Migranti, serve risposta "strutturata"
Sulla base di questo studio, Medici senza frontiere chiede alle autorità italiane “di abbandonare l’approccio emergenziale e di sviluppare una risposta più strutturata per garantire condizioni di accoglienza e servizi adeguati”. Da gennaio 2015, quasi 12.500 persone sono arrivate nel porto di Pozzallo. Il team di Medici senza frontiere in Sicilia – composto da medici, infermieri, psicologi e mediatori culturali – ha supportato l’Azienda sanitaria provinciale nel prestare assistenza medica durante lo sbarco e il soggiorno nel Centro di primo soccorso e accoglienza.

Il rapporto sulla struttura di Pozzallo è una emblematica istantanea anche sulle non adeguate condizioni dei Centri di primo soccorso e di accoglienza in Italia e in Europa.
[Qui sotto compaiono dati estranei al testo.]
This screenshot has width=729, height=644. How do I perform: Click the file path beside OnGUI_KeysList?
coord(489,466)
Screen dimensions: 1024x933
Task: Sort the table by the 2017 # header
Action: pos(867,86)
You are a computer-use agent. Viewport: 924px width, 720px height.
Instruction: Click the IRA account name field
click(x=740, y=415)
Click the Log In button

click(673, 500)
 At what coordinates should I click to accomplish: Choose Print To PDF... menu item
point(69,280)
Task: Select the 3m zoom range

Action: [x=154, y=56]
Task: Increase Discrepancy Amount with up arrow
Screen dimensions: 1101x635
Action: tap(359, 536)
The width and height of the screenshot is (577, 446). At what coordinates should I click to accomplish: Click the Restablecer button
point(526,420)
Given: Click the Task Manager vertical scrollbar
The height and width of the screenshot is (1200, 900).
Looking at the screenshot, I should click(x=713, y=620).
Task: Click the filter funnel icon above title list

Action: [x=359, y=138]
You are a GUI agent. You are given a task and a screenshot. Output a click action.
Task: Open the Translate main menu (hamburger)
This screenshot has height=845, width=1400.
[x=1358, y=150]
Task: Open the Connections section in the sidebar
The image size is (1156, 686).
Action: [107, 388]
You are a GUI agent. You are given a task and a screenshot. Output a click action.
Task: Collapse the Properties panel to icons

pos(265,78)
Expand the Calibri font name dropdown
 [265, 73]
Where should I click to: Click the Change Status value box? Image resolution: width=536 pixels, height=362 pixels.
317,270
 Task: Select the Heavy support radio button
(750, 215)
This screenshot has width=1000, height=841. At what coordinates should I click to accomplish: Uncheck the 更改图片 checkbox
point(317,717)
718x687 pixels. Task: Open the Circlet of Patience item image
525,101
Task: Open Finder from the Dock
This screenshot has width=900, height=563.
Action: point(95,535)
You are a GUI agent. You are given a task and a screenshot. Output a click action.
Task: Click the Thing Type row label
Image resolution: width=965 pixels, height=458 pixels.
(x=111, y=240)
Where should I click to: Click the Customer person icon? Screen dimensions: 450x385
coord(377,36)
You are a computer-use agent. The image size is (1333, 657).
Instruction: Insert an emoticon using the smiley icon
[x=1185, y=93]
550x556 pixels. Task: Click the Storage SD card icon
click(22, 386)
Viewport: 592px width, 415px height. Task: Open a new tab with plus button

E’ quanto sottolinea, al microfono di Amedeo Lomonaco, il capo missione di Medici senza frontiere in Italia, Stefano Di Carlo:

R. – Noi abbiamo fatto questo rapporto che prende in considerazione i mesi in cui abbiamo lavorato all’interno del Centro, quindi a partire dal febbraio del 2015. In questo rapporto parliamo prettamente del Centro di Pozzallo perché è uno studio molto specifico. E’ evidente che poi abbiamo sottolineato anche alla commissione, che il centro di prima accoglienza di Pozzallo è rappresentativo della prima accoglienza in Italia, secondo noi, per come è organizzato e funziona. Quindi esprimiamo la perplessità circa l’adeguatezza di tale sistema e della risposta offerta all’interno del Centro. Un sistema dove il diritto alla salute e al benessere dovrebbe essere considerato prioritario ma che, non sempre, trova risposta e dove, non sempre, viene offerta un’accoglienza dignitosa.

D.  – C’è il rischio che queste strutture possano trasformarsi in ghetti, in carceri anomale, in ospedali di basso livello?

R. – Quello che noi abbiamo sottolineato è che questo Centro, in questo momento, per le carenze strutturali e le carenze di offerta di servizio ovviamente non è adeguato per una risposta e una prima accoglienza. E andrebbero fatti ed effettuati interventi importanti sia a livello strutturale sia a livello di controllo ed erogazione di servizi per renderlo adeguato. Ma è anche il modello che, a volte, è difficile e non sempre è efficace perché le persone quando arrivano si confrontano con un contesto abbastanza caotico. L’erogazione dei servizi si sovrappone: il servizio medico, umanitario, e l’informativa legale vengono fatti in momenti sovrapposti, caotici, subito dopo l’arrivo delle persone, quindi quando loro sono ancora scosse dal viaggio e vulnerabili. E, quindi, l’efficacia di quello che può essere offerto e di come questo è recepito è molto limitata.

D. – Come offrire una risposta non legata all’emergenza ma strutturata?

R. – Noi quello che abbiamo sottolineato è che, effettivamente, è necessario avere servizi di qualità sempre presenti, anche durante periodi di incremento perché è un contesto prevedibile in questo momento. E, quindi, una risposta strutturata è possibile. Si devono avere diverse fasi di accoglienza che avvengano in tempi diversi, quindi con le procedure di accoglienza, la richiesta di asilo, separati. Questo deve essere fatto in modo che la persona sia messa in condizione di capire il contesto in cui arriva e riceva i servizi primari come lo screening medico e un accesso a uno spazio sicuro, servizi di base come la distribuzione di pasti e del vestiario, in fasi diverse rispetto a quello che può essere un momento successivo. Una fase dove l’ospite è più tranquillo e riceve un’informativa per fare le richieste d’asilo. Quindi si devono avere momenti separati, diversi, adeguati, dove venga data effettivamente un'attenzione corretta all’ospite.